(Stored items)
+ + + + +

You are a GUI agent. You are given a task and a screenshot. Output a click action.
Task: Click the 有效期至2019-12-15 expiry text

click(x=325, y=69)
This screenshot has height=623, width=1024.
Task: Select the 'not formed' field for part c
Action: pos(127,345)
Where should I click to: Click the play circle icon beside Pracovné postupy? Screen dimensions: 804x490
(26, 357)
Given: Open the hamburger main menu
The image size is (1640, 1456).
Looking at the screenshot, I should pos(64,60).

+ + + + +

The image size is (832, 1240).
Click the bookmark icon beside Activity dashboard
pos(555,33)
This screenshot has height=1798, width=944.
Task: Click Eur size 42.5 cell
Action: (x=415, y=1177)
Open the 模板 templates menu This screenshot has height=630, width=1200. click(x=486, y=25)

+ + + + +

Line count for the string "Open": state how many lines in the data contain it, and output nothing else.

- Solved problem
2